In part 1, we described a data model where the entire business was mapped with its supporting processes and technologies. We were not only able to set an accountability matrix, but also set the stage for connecting other systems and metrics as we saw fit.
Choosing One Metric
From an Org wide metrics perspective, an industry standard is using a defined Service Level Agreement (SLA) for each business process. In this example, we are going to use availability, or “uptime”, so if you have a 99.9x% SLA, that corresponds to a number of hours per year your service is up and running. For example, a 99.95% SLA equates to 365 days (typical year) * 24 hours a day is 8,760 hours, subtracting 99.95% and that leaves 4.38 hours to be down.
Another question that is asked at this point would be, what counts as downtime? We determine it by how much it affects the business processes. It can vary from organization to organization, because there are geographic factors, partial outages, and varying degrees of service disruption. At the end of the day, we put these all in a formula and categorize it by severity as part of the main calculation for our uptime. For example, an application can suffer a Severity 1 incident for 1 hour, and that will be docked against the total count, it could also suffer many Severity 3 or 4 incidents, which will be recorded but not counted against the SLA. Thus at the end of the day, we are able to tie any event to a single measurement (for the purposes of this post we will keep it at one measurement).
From here, we had to design a system to track downtime as well as tying it to all 3 components in part 1. There is a lot of simplification here, but at the very base unit, we tied various events, incidents, cases, and other data points to our technology records. That is, if there is a disruption, we always tie it to a technology, and then from our data model we are able to link the technology to services, and then to capabilities.
So in a (simplified) nutshell: Support Cases, Incidents, Tech Assets (Servers), Requests are all tied to 1 Technology, and these then roll up to the Services/Capabilities data model we’ve set up so far.
Still with me here? Let’s use our previous example of Recruiting. The Workday integration server that pushes data gets corrupted and and all of a sudden the hiring team’s source of truth has been erased.
The moment the integration server goes down, our monitoring agents will know immediately, if not, there are various other means to find out, like chatter posts, word of mouth or getting reported that something is wrong. All paths create an Incident, which then automatically informs the Application Manager and Service Manager. The teams then restart the integration and it is fixed within the hour, all data is back to normal.
In this scenario, we’ve properly documented and tracked each step of the disruption, and can do other processes like our Root Cause Analysis to prevent this same type of event from happening again.
With the data recorded, we can tie 1 hour of disruption to the workday integration Technology, which affects the Recruiting service, which affects the Recruit to Retire business capability.

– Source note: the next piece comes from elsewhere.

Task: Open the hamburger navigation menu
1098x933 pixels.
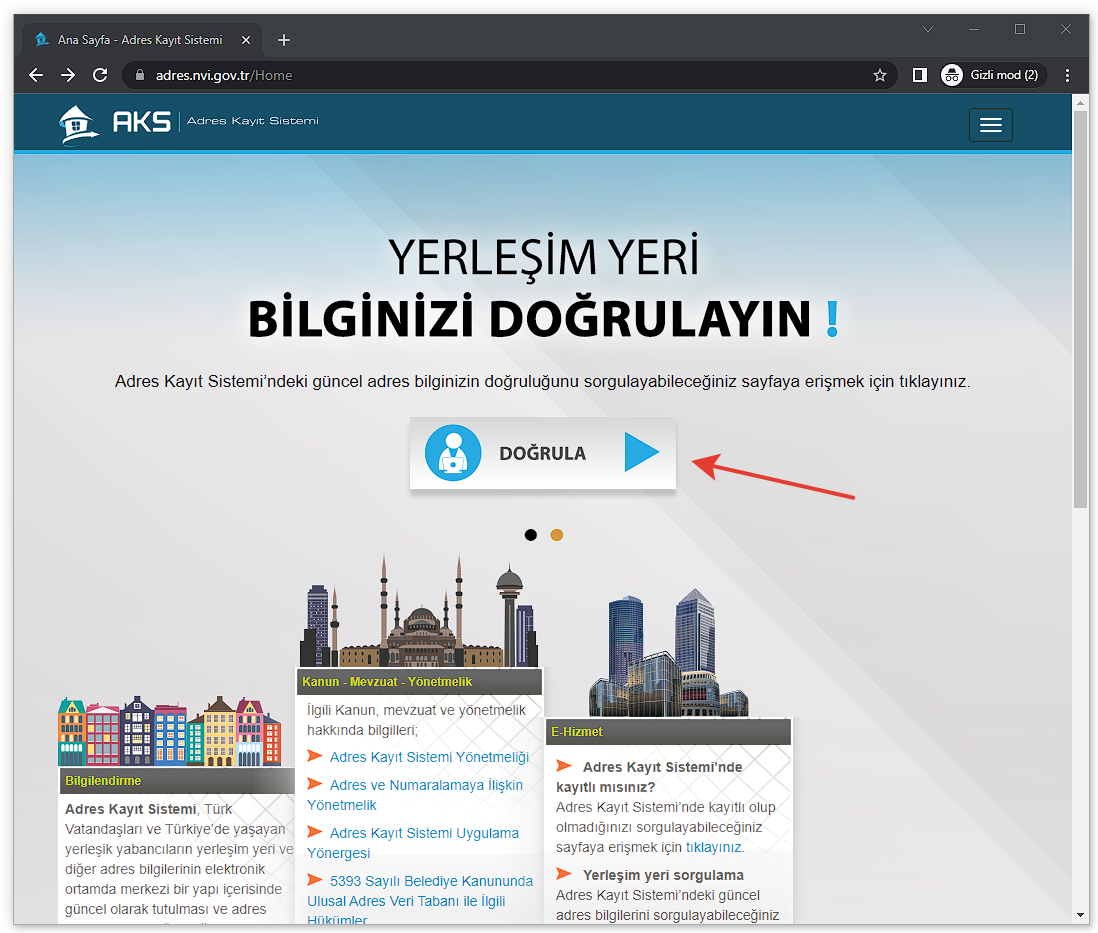Action: click(x=990, y=125)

So what does the data look like?
Taking the hours downtime in consideration from any source, we can get a view of which Technologies were down in a given time period:
While the technologies look red and yellow, what really matters is how they roll up to Services:
As you can see, we can track how each Service Manager is performing as well prioritizing which Services to proactively monitor and perform preventative maintenance on. This view is too granular though, so we roll up once again to Capabilities…
Here is what we call the CEO view, where at a once stop glance, the CEO can determine the health of the organization and check in with other leaders as to any issues they need be on the look out for.

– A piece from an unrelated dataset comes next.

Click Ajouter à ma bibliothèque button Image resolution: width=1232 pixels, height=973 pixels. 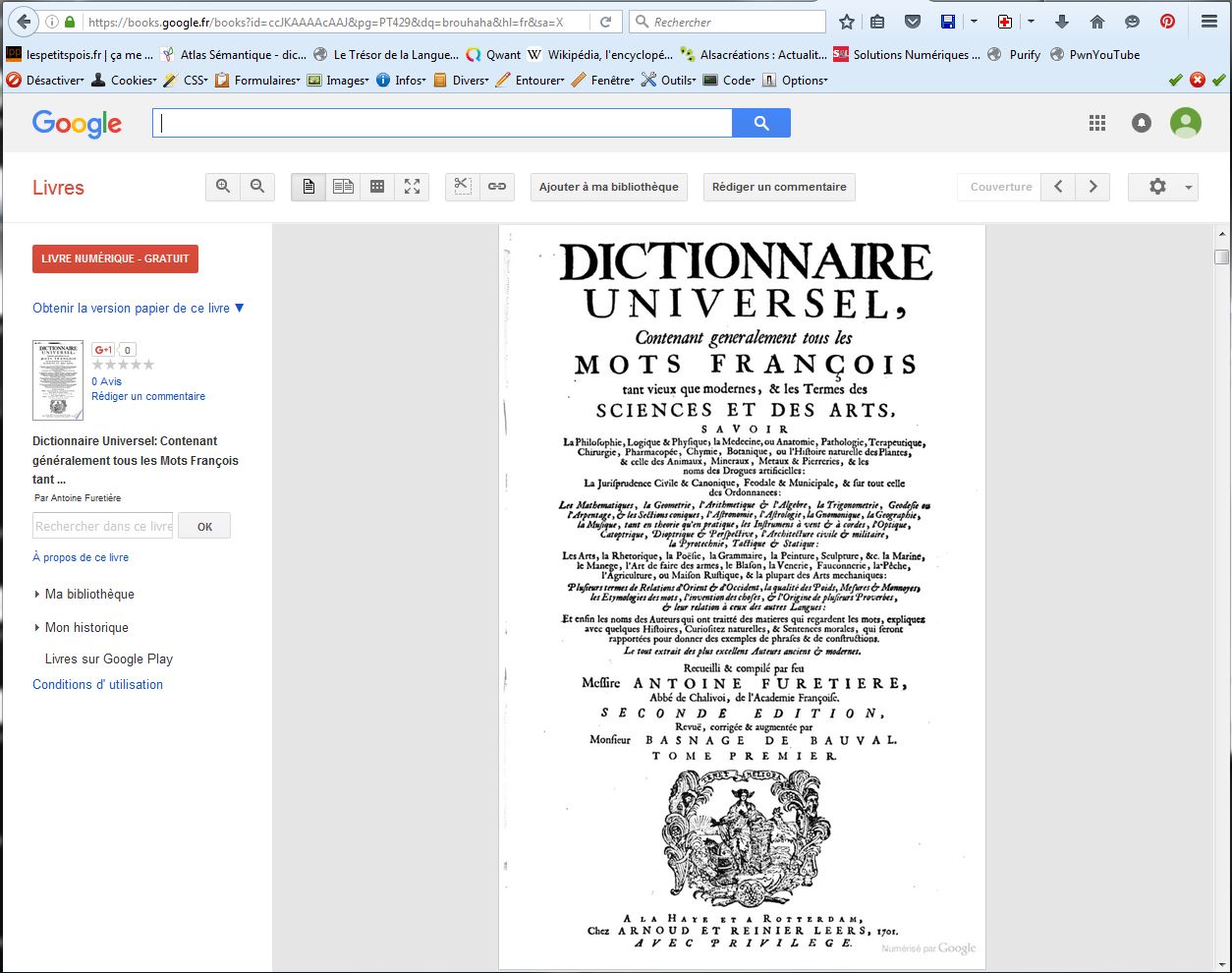[608, 187]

Our Operations also work on what Root Cause Analysis projects are in flight as well:
Obviously, there is a lot of simplification on what is going on here, and we are only zeroing in on a specific measurement and bit of data. There are other systems in place as well as other metrics that we care about, but I hope that gives a partial look at how we run operations at Salesforce. I gave a Dreamforce talk on this here: https://www.salesforce.com/video/3620722/ , where our computer crashed in the beginning and all our demos broke, but it may still be worth a listen. Please do let me know if you want me to discuss other topics in this realm and I’d be happy to post what I am allowed to.